Dün sabah saatlerinden itibaren başlayan çatışmalar cuma namazı ile birlikte yerini sessizliğe bırakırken, göstericiler çatıştıkları sokaklarda topluca namaz kıldılar. Namazın bitmesiyle birlikte güvenlik birimleri yeniden göstericilere müdahale ederek dağıtmaya çalıştı. Ancak Kahire ve diğer kentlerden gruplar halinde Tahrir Meydanı'na gelen göstericilerin sayısının her saat artması dikkat çekti. Kahire'de halkın büyük çoğunluğu çatışmalardan dolayı ya sokağa çıkmamayı ya da büyük kentleri terk ederek köylerine sığınmayı tercih ediyor. Port Said'deki olay öncesi Tahrir Meydanı, Müslüman Kardeşler ve Selefi gruplarla liberal gruplar arasındaki sözlü sataşmalara sahne oluyordu. Müslüman Kardeşler ve Selefiler ordu lehine sloganlar atarken, rakip gruplar ise buna tepki gösteriyordu. Mübarek rejiminin sonunu getiren Tahrir Meydanı, kasım ayında yaşanan ve 40'tan fazla kişinin ölümüyle sonuçlanan çatışmalardan sonra ordu karşıtı göstericilerin fiili işgali altında bulunuyor.

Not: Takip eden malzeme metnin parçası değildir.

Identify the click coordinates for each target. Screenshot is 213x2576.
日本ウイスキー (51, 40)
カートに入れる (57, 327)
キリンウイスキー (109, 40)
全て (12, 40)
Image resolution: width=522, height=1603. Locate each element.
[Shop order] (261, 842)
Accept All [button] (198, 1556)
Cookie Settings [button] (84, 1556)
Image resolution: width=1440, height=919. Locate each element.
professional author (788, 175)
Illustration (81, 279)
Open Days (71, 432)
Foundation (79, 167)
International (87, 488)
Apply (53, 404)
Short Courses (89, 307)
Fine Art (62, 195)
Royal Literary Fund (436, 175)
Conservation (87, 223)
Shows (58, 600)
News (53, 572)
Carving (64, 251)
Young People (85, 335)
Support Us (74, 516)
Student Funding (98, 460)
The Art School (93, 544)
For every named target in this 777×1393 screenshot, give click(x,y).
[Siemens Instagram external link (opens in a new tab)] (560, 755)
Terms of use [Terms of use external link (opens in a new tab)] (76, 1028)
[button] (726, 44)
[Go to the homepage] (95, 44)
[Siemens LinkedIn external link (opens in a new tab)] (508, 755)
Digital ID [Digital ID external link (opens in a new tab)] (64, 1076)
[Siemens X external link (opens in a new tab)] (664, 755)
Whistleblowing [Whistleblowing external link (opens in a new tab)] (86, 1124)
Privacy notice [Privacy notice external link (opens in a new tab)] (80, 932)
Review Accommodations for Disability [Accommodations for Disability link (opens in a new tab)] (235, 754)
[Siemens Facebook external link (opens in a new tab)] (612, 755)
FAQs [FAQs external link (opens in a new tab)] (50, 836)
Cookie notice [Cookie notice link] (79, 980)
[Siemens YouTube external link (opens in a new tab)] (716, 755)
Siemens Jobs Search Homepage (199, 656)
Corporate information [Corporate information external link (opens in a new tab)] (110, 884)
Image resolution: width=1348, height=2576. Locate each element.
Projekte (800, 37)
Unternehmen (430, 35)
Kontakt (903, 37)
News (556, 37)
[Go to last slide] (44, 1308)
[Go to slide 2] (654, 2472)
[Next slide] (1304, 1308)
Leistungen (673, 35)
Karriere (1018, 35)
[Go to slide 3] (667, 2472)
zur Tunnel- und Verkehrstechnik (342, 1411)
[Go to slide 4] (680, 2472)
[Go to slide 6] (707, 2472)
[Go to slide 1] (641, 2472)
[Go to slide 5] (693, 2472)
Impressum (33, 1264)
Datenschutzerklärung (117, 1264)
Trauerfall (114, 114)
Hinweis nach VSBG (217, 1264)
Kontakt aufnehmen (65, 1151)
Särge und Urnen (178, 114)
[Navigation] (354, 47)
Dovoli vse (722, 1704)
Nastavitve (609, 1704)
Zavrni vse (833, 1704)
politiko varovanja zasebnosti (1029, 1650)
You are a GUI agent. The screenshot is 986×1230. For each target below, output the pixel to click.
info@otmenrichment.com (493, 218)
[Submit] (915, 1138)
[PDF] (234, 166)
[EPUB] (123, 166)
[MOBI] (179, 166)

Pazartesi günü oynanan maçta ev sahibi El Masri takımının yaklaşık 13 bin taraftarı, güvenlik önlemlerinin yetersiz olmasından dolayı konuk ekip El Ehli'nin bin 200 kişilik taraftarına saldırmıştı. Mısır'ı derinden sarsan Port Said'deki vahşet, Mübarek rejiminin devrilmesinden sonra ülkenin maruz kaldığı en büyük provokatif eylem. Olayların arkasında, ülkedeki kaos ortamının sürmesini isteyen Mübarek rejiminin bel kemiğini oluşturan maaşlı sivil ya da resmî güvenlik birimlerinin bulunduğu iddia ediliyor.
Bu arada Mısır ordusunun güvenliği sağlamakta zorlandığı Sina Yarımadası'nda iki Amerikalı turist ve rehberleri silahlı gruplarca kaçırıldı. İlerleyen saatlerde, polis, Tur-i Sina yakınlarında kaçırılan turistler ve rehberlerinin serbest bırakıldığını duyurdu.